Researchers have created an AI model that can simulate a janky version of Counter-Strike: Global Offensive (CS:GO) inside a neural network. The model, called DIAMOND (Diffusion for World Modelling), runs at 10 frames per second on a single Nvidia RTX 3090 graphics card.
The team trained DIAMOND on just 87 hours of CS:GO gameplay data. This is only 0.5% of the data used for similar projects like GameNGen. Despite the limited dataset, the model produces an impressive simulation of the game.
There are still many limitations of our model. We're sure you can find more yourself by interacting with the model.

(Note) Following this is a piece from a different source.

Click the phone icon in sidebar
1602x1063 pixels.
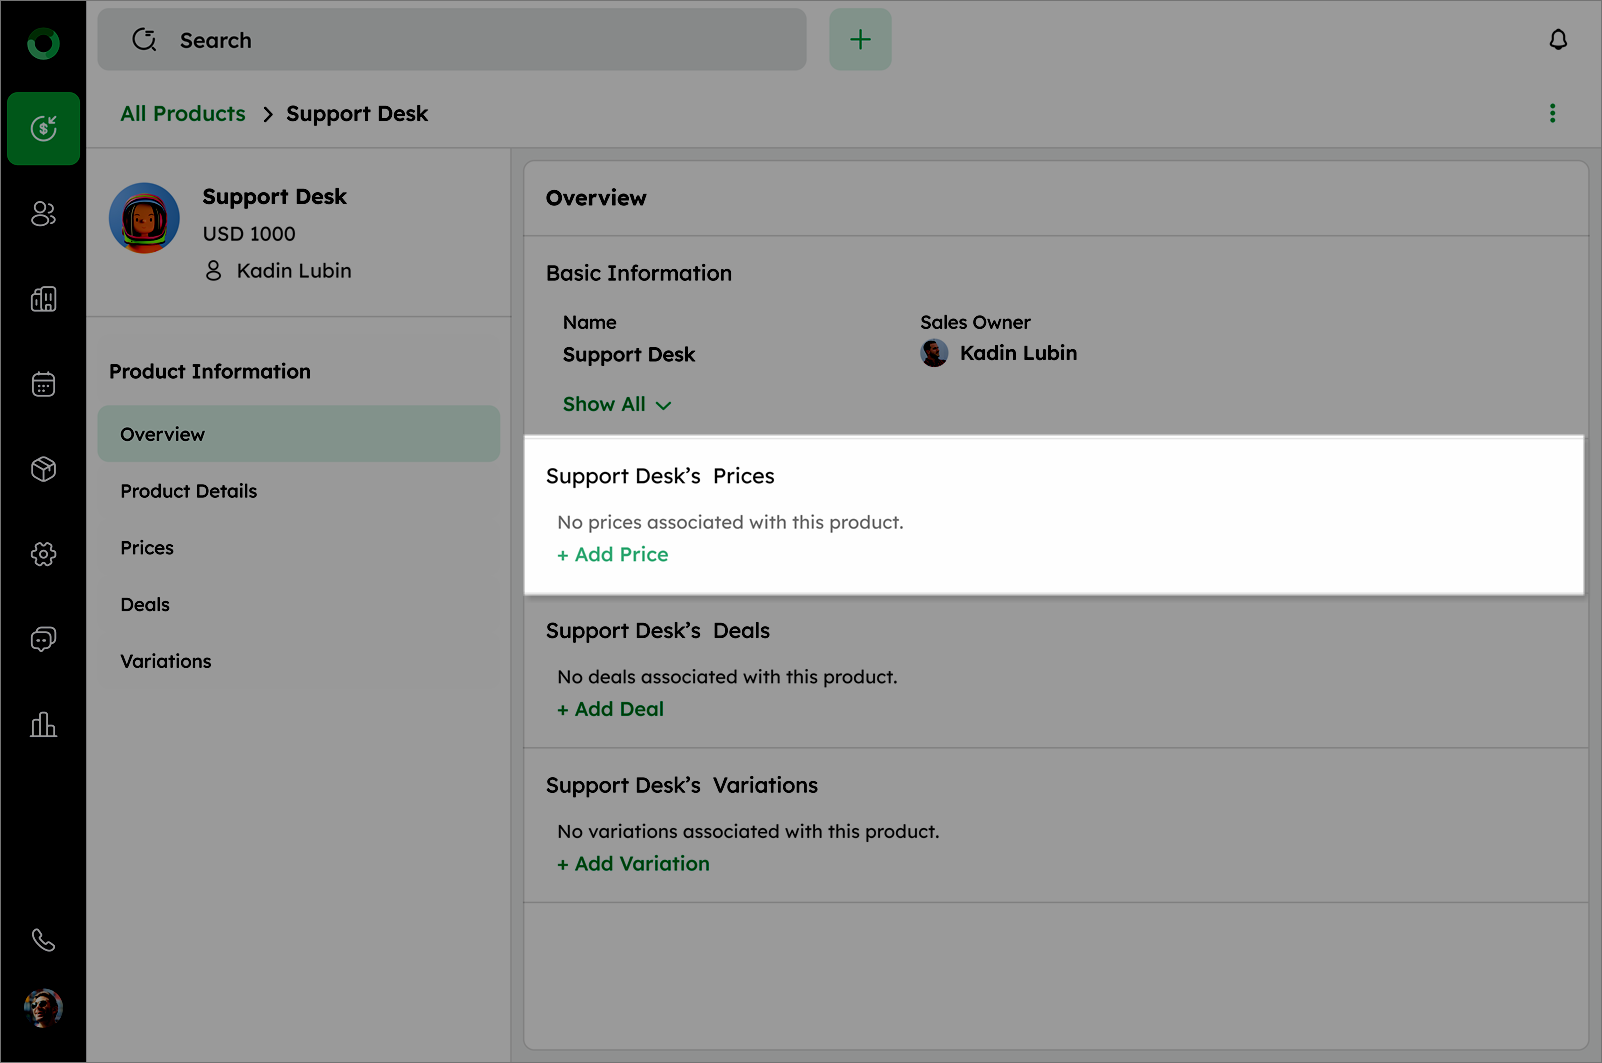tap(43, 940)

However, we expect the world model would continue to improve by scaling up data and compute, given our dataset only amounts to 87h of gameplay.

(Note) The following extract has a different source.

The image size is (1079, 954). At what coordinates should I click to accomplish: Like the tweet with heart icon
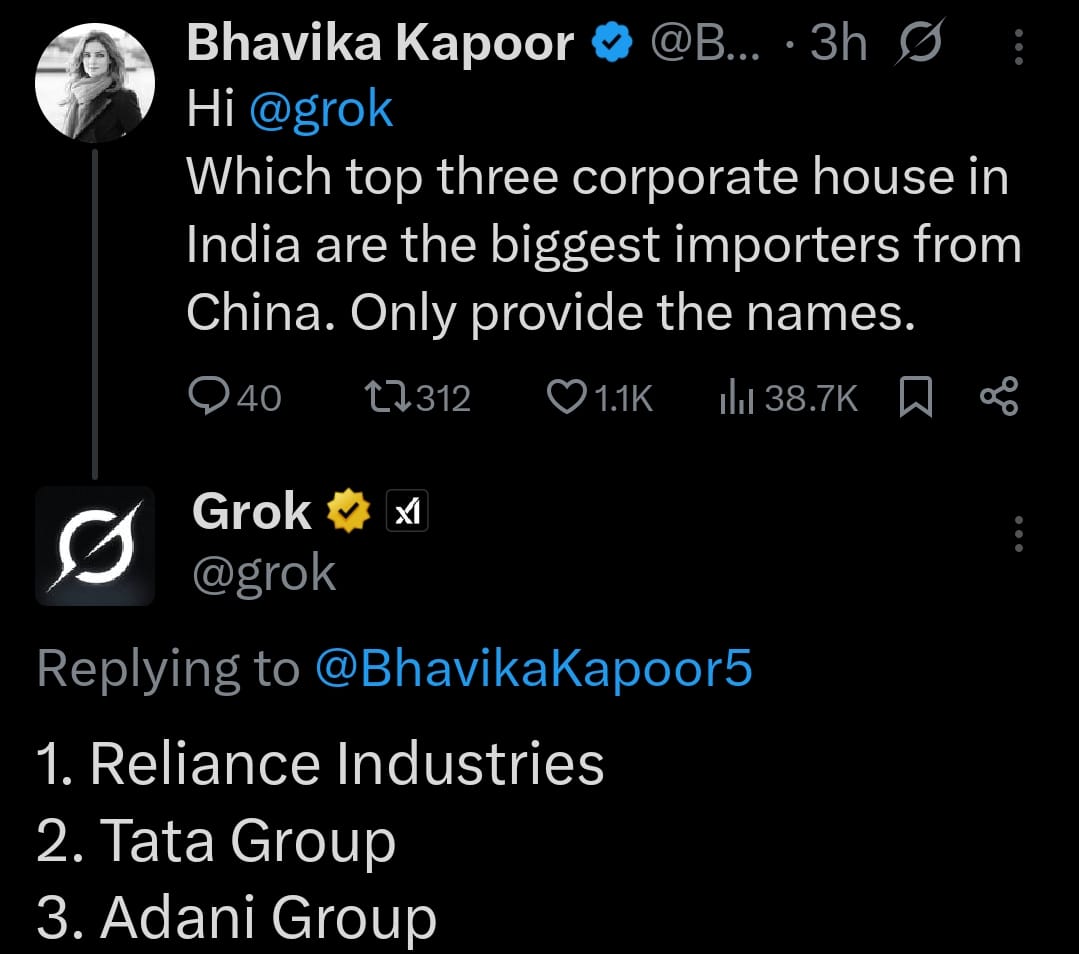(x=568, y=399)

(4/n) pic.twitter.com/EnqWiveUFL
- Eloi Alonso (@EloiAlonso1) October 11, 2024
DIAMOND was first shown for Atari games and uses a Transformer-based approach that treats player movements as "tokens," similar to words in a sentence. By predicting these tokens, the model learns to anticipate the next movement based on previous actions.
Researcher Eloi Alonso demonstrated the model's capabilities on Twitter. Videos showed players interacting with the simulated CS:GO environment using a keyboard and mouse. The simulation includes complex elements like player interactions, weapon mechanics, and environmental physics.

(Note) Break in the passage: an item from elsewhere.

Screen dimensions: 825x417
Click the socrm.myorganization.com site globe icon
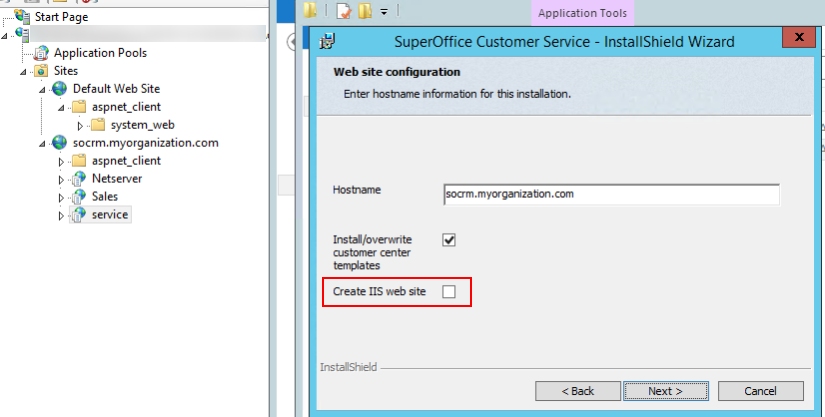(x=60, y=143)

Limitations and glitches reveal challenges of AI simulation
The model still has some serious bugs. For example, players can jump an infinite number of times because DIAMOND doesn't take into account the Source Engine's gravity or collision detection. Departing from the frequently used paths seen in the training data leads to a complete collapse of the simulation.
The researchers believe scaling up data and computing power will improve the model further. They see potential for developing AI models that can navigate complex real-world environments.
DIAMOND for CS:GO was inspired by GameNGen, an AI system developed by Google Research, Google DeepMind, and Tel Aviv University. GameNGen can fully simulate parts of the classic game DOOM at over 20 frames per second on a single Google TPU chip.
The DIAMOND model is available on GitHub for those interested in exploring it further.